**Brief:** Copy the material from its first line through the line that contains "click(x=108, y=266)", substituting "Switch" for "Toggle" and changing nothing else.

Data records
***

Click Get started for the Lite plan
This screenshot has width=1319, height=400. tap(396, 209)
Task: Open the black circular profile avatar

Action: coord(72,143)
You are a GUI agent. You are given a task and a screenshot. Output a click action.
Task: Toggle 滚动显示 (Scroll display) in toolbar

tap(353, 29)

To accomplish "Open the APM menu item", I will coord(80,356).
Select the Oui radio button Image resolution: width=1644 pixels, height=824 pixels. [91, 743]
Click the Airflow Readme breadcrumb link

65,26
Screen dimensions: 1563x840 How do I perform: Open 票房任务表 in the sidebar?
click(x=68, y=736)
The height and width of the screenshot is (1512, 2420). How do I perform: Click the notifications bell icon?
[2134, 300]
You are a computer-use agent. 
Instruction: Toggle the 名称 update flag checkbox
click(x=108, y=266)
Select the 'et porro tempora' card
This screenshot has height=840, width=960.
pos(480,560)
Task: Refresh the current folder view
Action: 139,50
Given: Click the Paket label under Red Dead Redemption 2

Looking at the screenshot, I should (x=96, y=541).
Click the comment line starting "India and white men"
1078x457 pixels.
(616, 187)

***

**Complete response:**
Click Get started for the Lite plan
This screenshot has width=1319, height=400. tap(396, 209)
Task: Open the black circular profile avatar

Action: coord(72,143)
You are a GUI agent. You are given a task and a screenshot. Output a click action.
Task: Switch 滚动显示 (Scroll display) in toolbar

tap(353, 29)

To accomplish "Open the APM menu item", I will coord(80,356).
Select the Oui radio button Image resolution: width=1644 pixels, height=824 pixels. [91, 743]
Click the Airflow Readme breadcrumb link

65,26
Screen dimensions: 1563x840 How do I perform: Open 票房任务表 in the sidebar?
click(x=68, y=736)
The height and width of the screenshot is (1512, 2420). How do I perform: Click the notifications bell icon?
[2134, 300]
You are a computer-use agent. 
Instruction: Switch the 名称 update flag checkbox
click(x=108, y=266)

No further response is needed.